Eliane participou da roda de conversa “Juventude, Gênero e Identidade”, moderada por Karol Oliveira, ao lado de Jenyffer Nascimento, da revista Fala Guerreira. “Na minha época, tinha de usar calça larga e camiseta para ser uma menina aceita na visão machista do hip-hop. Hoje não precisamos mais nos masculinizar, é lindo sermos da forma como somos, sem se prender a clichês ou afetar nossa autoestima”, disse Jenyffer, que é negra, escritora e militante feminista no Coletivo Rosas.

O debate de “Literatura Marginal” teve a participação de Isaac Souza, do coletivo Núcleo de Jovens Políticos; Bruno Capão, da Associação Lado B; e Daniel Farias, da Literatura Marginal. Os três autores explicaram como a proposta, até pouco tempo vista como subversiva, consegue chegar mais facilmente à juventude porque usa sua linguagem, com palavrões e gírias, para narrar o dia a dia da comunidade.

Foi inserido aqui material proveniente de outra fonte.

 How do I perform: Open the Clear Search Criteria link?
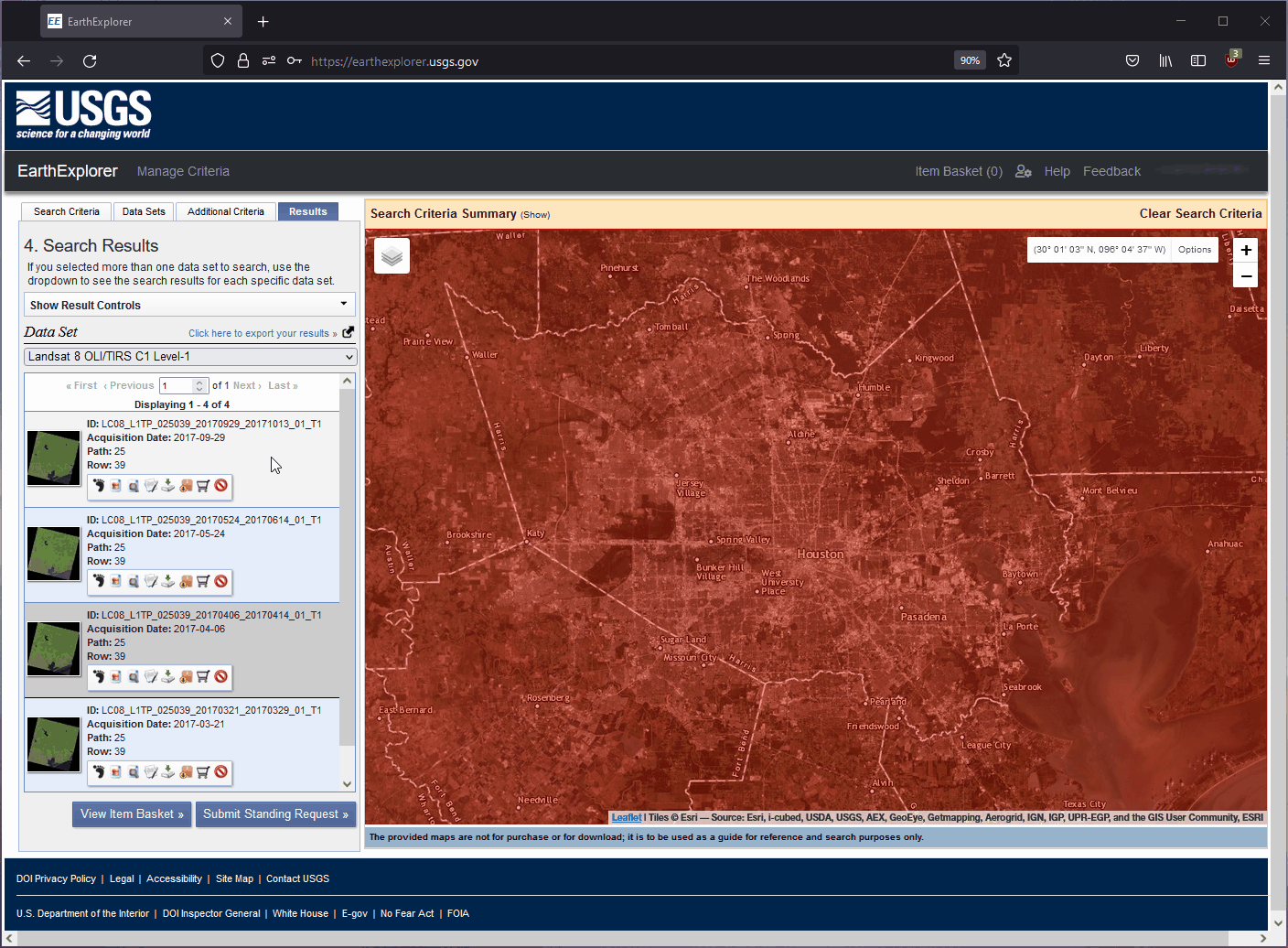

“É uma literatura que, de certa forma, dá voz a essa população, mostra sua realidade”, explicou Isaac Souza. “Se você acha que não gosta de ler, pelo menos, carregue um livro na sua mochila. Uma hora você vai querer saber o que está escrito lá dentro, e a aventura vai começar”, disse Bruno Capão. “Sua vida é um livro, mano. Então, trate de ler para aprender como escrevê-la direito”, ponderou Daniel Farias. 

Oficinas de horta, reciclagem, forró, jazz, danças urbanas, escuta criativa, gastronomia periférica e shows de encerramento completaram as atrações do Primeiro Festival do Capão.